We routinely review input supply chain options, preferring local plant sourcing for shorter transport routes and more transparent growing practices. Past seasons showed us that importing plant inputs added not only cost but unpredictability, as climate and logistics disruptions exposed just how fragile distant supply chains can be.
Many new products in the hemp and plant extract universe focus on glossy claims, but we support those who do real product development by providing honest, actionable feedback and clear data. We work directly with both large and small brands designing new functional products, helping adapt batches for changing input specs or unforeseen process issues.
Emerging cannabinoids or unusual terpene profiles sometimes create scale-up challenges, so we back up our process innovation with pilot runs tailored to each partner’s needs. By continually updating our extraction parameters and distillation profiles, we avoid being boxed in by old methods or vendor-driven priorities.
None of our staff operates behind a customer service screen; engineers, process techs, and QA staff get hands-on with every challenge. The direct experience and analytical data from those projects feed right back into our next improvements and new models of Canna Extract.

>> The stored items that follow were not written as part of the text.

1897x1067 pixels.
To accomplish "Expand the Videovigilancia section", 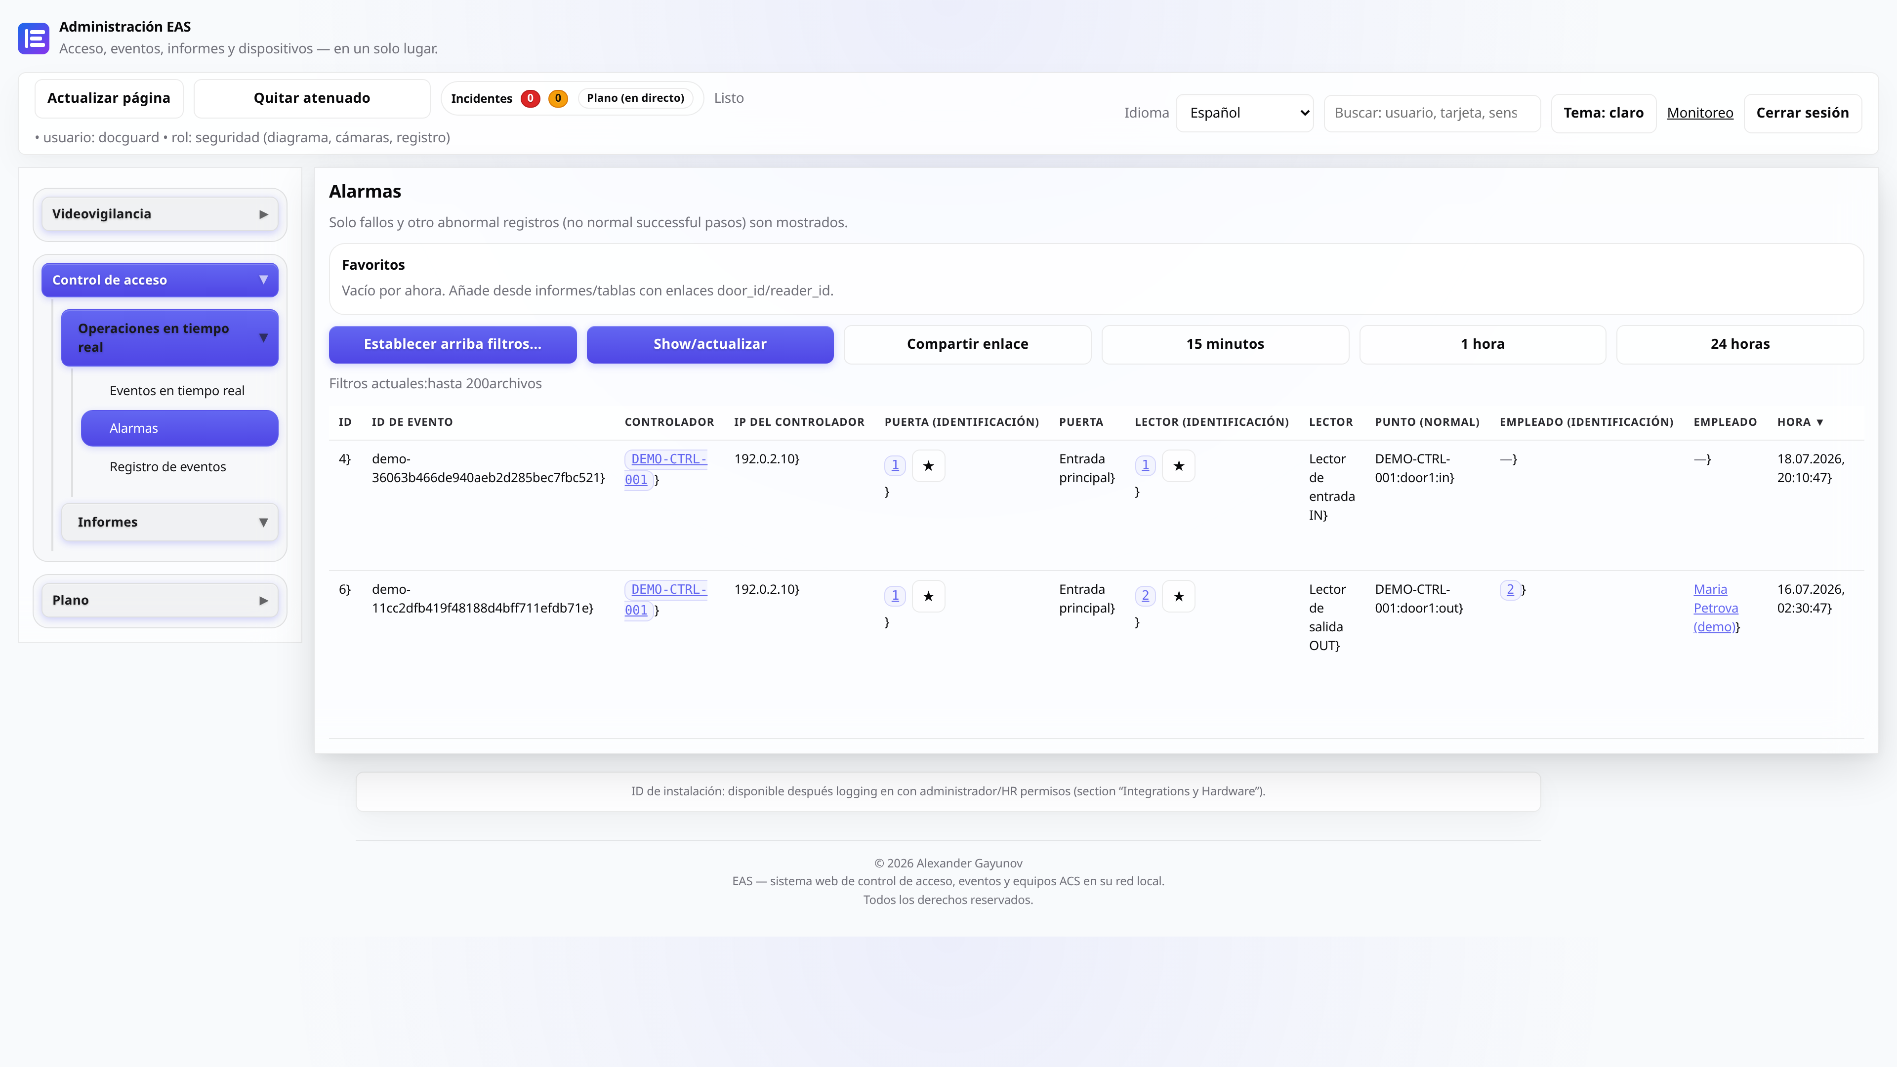I will 160,214.
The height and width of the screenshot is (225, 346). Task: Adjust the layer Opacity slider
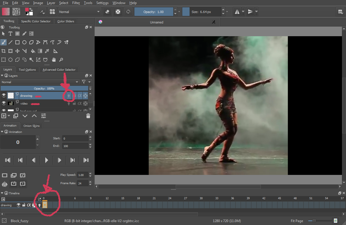44,88
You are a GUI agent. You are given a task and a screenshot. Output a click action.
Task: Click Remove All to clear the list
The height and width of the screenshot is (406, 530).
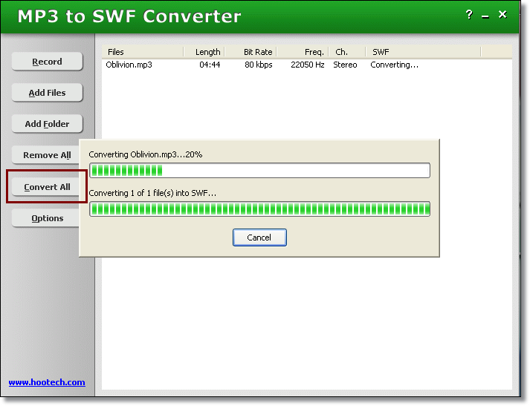click(47, 155)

We know the stories about unreliable supply, mystery specification changes, and phone calls that never get answers. This reputation taints the whole sector but forces those who make product at scale to step up. Our team delivers Canna Extract based on what we can verify, with clear technical support a real person provides.
Customers demand more than a COA or a sales promise—they need to see consistency and real documentation that stands up to their own in-house tests. We keep reference samples for traceability, commission regular external audits, and bring process operators into the fold for every lot sign-off.
Looking back at the years spent refining extraction and purification, we take pride not just in the specification sheets but in the hundreds of conversations, on-site trouble-shoots, and R&D cycles that shaped our current Canna Extract models. As extraction technology and regulatory requirements grow more complex, we push for continuous improvement anchored in experience, data, and real industry needs.
Whether for food, supplement, or topical formulation, our Canna Extract demonstrates the difference between generic supply and a product forged under direct pressure from real-world manufacturing. For those who want more than promises, we invite conversations about challenges, ambitions, and building future products the right way—from the source.